A deeper look into the specific types of security incidents and their frequency reveals that the vast majority of these incidents fall into 5 categories: (See chart below.) 

  • Non Cyber – Non Cyber is used for filing all reports of Personally Identifiable Information (PII) spillages or possible mishandling of PII which involve hard copies or printed material as opposed to digital records.

  • Policy Violation – This subset of Improper Usage is primarily used to categorize incidents of mishandling data in storage or transit, such as digital PII records or procurement sensitive information found unsecured or PII being emailed without proper encryption.

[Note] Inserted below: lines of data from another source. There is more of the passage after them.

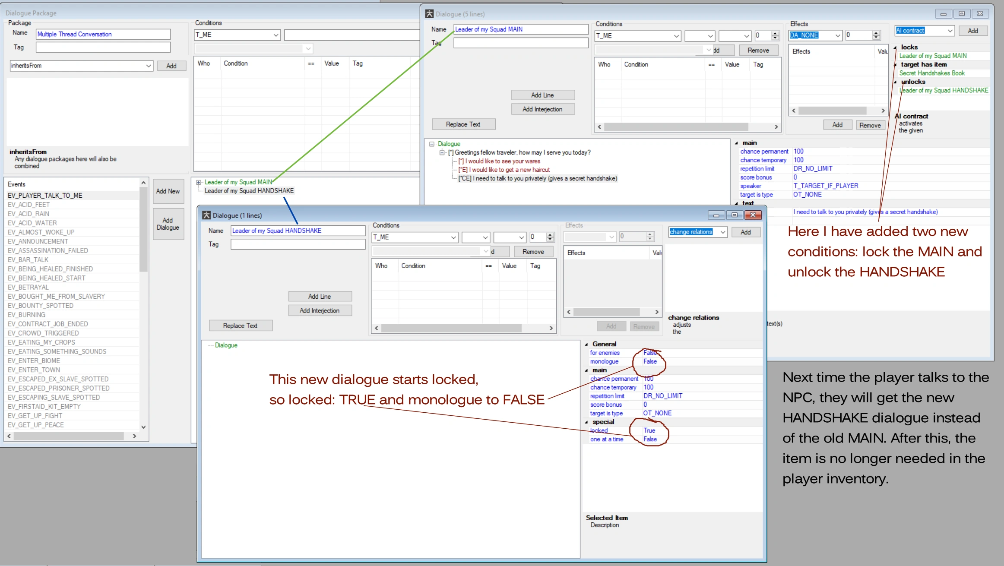Open the change relations effect dropdown
Image resolution: width=1004 pixels, height=566 pixels.
click(x=722, y=232)
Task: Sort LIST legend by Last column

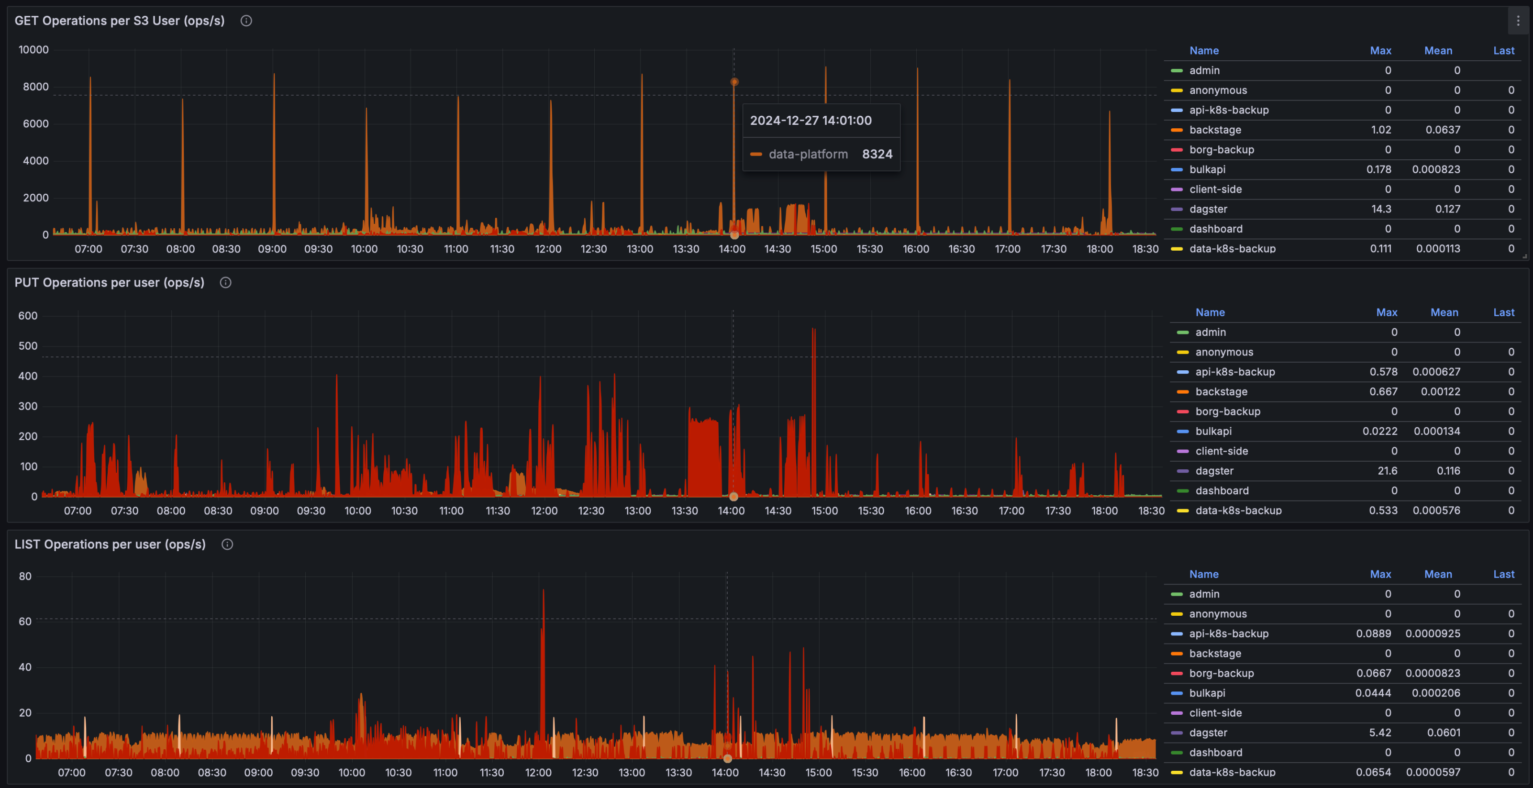Action: coord(1503,574)
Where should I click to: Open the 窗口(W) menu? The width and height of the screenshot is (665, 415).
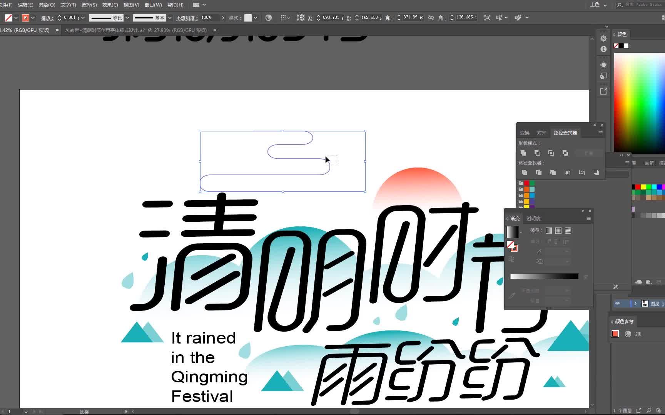[153, 5]
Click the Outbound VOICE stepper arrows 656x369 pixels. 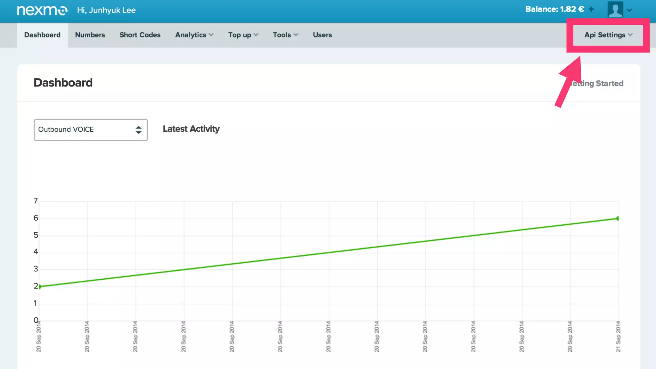coord(138,130)
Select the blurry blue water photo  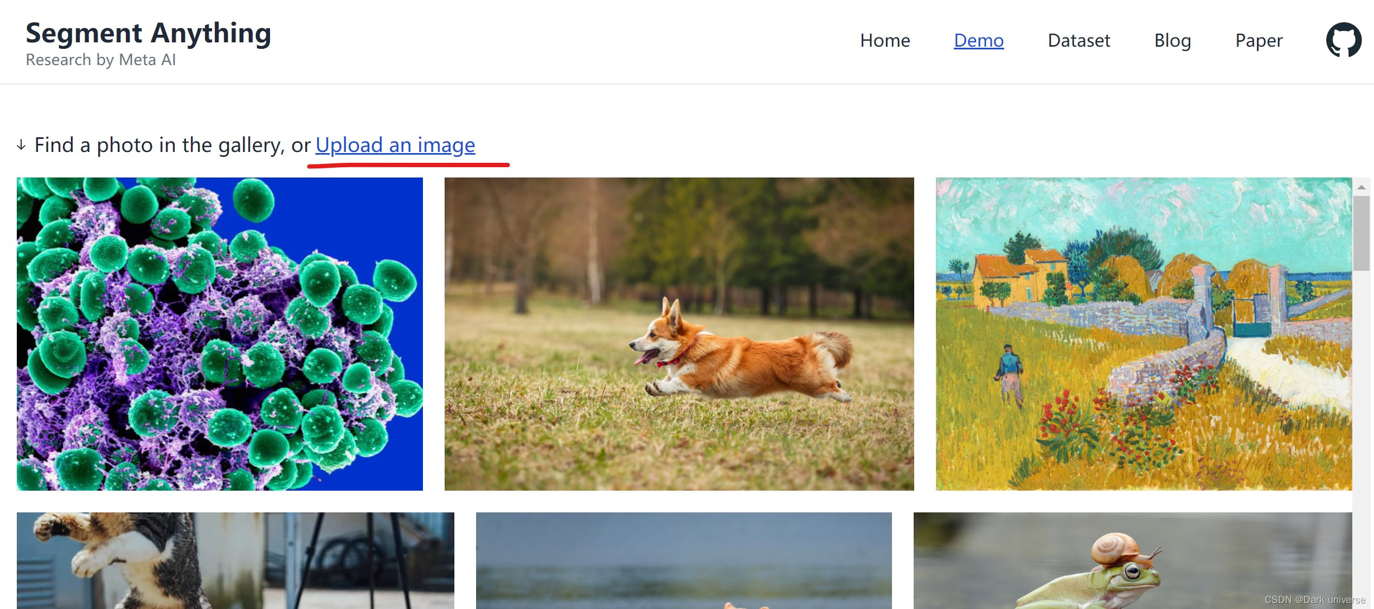click(x=683, y=560)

  • Malicious Code – Used for all successful executions or installations of malicious software which are not immediately quarantined and cleaned by preventative measures such as anti-virus tools.

  • Equipment – This subset is used for all incidents involving lost, stolen or confiscated equipment, including mobile devices, laptops, backup disks or removable media.

  • Other – An aggregate of several low-frequency types of incident reports, such as unconfirmed third-party notifications, failed brute force attempts, port scans, or reported incidents where the cause is unknown.

 


These top 5 categories account for more than 86% of all incidents reported by federal agencies.  Factoring out the Non Cyber category, the remaining top 4 make up nearly 77% of all reported federal security incidents. A full two-thirds of the incidents are related to what could be characterized as internal behaviors – policy violations, PII mishandling, equipment loss, etc.  The remaining one-third fall into an external threat bucket, like malicious code insertions, phishing attacks, port scans, denial of service and brute force attacks.

Within the context of annual FISMA reporting this mix of internal and external threats to cybersecurity is not new. However, it continues to underscore the need for ongoing security training of general IT users at federal departments so that users do not introduce vulnerabilities through their behavior. It also underscores the need for more effective security policy or greater automation of its enforcement.